Chelsea Wolfe – She Reaches Out to She Reaches Out to She

Experimental, VÖ: Februar 2024
Obwohl es schwierig wäre, es als ihr bestes Werk zu bezeichnen, ist SHE REACHES OUT TO SHE REACHES OUT TO SHE sicherlich das ehrgeizigste Album von CHELSEA WOLFE. Mit seinem nächtlichen Flair ist es köstlich-dramatisch und eröffnet völlig neue Klangmöglichkeiten für die Zukunft.

Für Chelsea Wolfe kam die Zeit zu sterben und wiedergeboren zu werden, als wir dachten, die Welt würde untergehen. Die Saat dieses Albums wurde um das Jahr 2020 gelegt und wuchs im Laufe des Jahres 2021 mit Hilfe von Wolfe’s engstem Kreis: Ben Chisholm, Jess Gowrie und Bryan Tulao, ihrer Kernband, stark und aggressiv. Die anschließende Tour für ihr vorheriges Album „Birth of Violence“ und die Zusammenarbeit von Wolfe in verschiedenen Projekten wie dem Album „Bloodmoon“ mit Converge oder dem Soundtrack für den Film „X“ zusammen mit Tyler Bates begruben diese Songs in einem zeitlichen Schwebezustand. Erst als Wolfe diese Songs im Jahr 2022 dem Produzenten und TV on the Radio-Mitbegründer Dave Sitek vorstellte, nahm das Bild eines neuen Albums Gestalt an. 

Sitek arbeitete mit Wolfe und der Band zusammen, um den Songs etwas Unvorhersehbares zu verleihen. Dadurch verlor Wolfe die Kontrolle und ihr Album wurde auf eine Weise neu geboren, wie sie es nicht vorhergesehen hatte. Die Zukunft wurde gegenwärtig und „She Reaches Out To She Reaches Out To She“, ihr lang erwartetes neues Album, ist endlich entstanden. Auch wenn „She Reaches Out To She Reaches Out To She“ auf Veränderung setzt, hat Wolfe nichts von ihrer Fähigkeit eingebüßt, uns die Haare zu Berge stehen zu lassen. Wenn sie bei „Whispers in the Echo Chamber“ über „bathing in the blood of who I used to be“ singt, ist das immer noch keine ausreichende Vorbereitung auf den Ansturm böser Riffs, der folgt. 

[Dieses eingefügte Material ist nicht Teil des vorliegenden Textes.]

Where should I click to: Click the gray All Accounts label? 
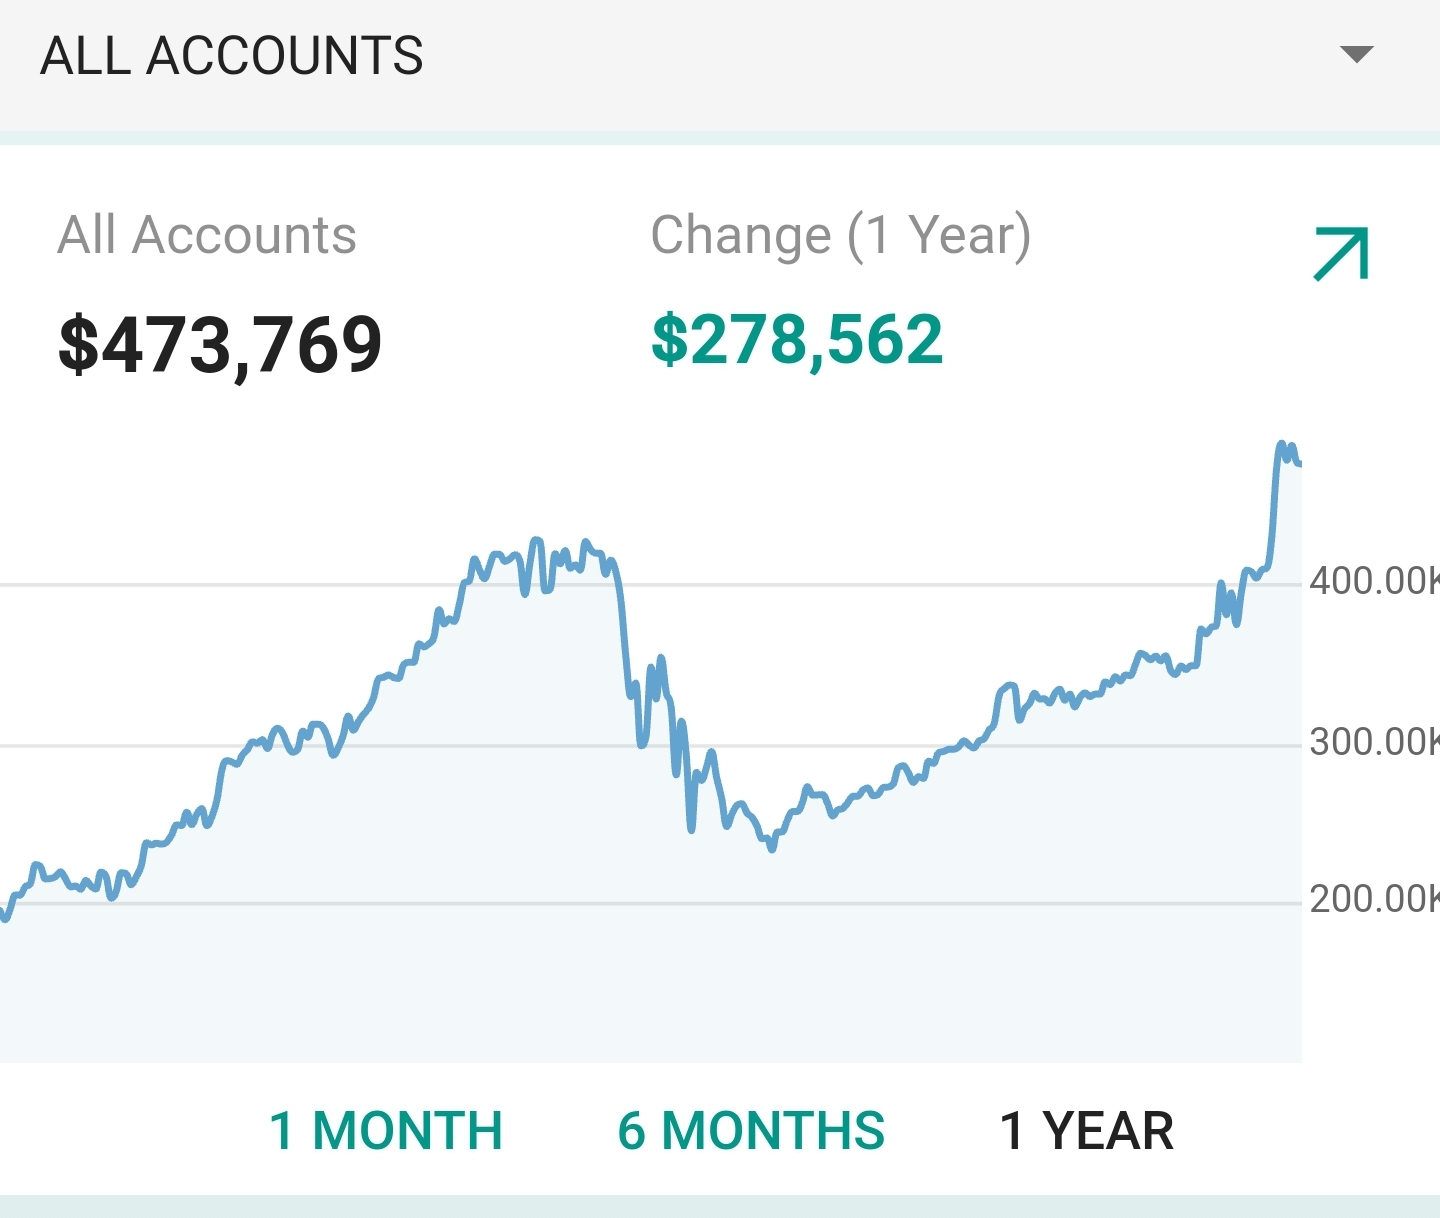click(x=207, y=236)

Selbst wenn das Album nicht explodiert, ist die Spannung unerbittlich; Bei „Everything Turns Blue“ weichen der dröhnende Beat und die mulmigen Synthesizer einem gruseligen Breakdown voller hallender, geisterhafter Gesänge. Wolfe’s Stimme erhebt sich kaum über Flüstern und Gurren, aber sie ist immer die Hauptattraktion auf „She Reaches Out To She Reaches Out To She“, besonders wenn sie die eindringliche, fragmentierte Eleganz des Trip-Hop nutzt, um ihre Katharsis zu umrahmen. „Tunnel Lights“ klingt, als käme es aus St. Vincent’s Gedanken, wenn sie von Jack Torrance verfolgt würde, und die schießende Percussion, die gegen Ende des Liedes erscheint, ist absolut verheerend. 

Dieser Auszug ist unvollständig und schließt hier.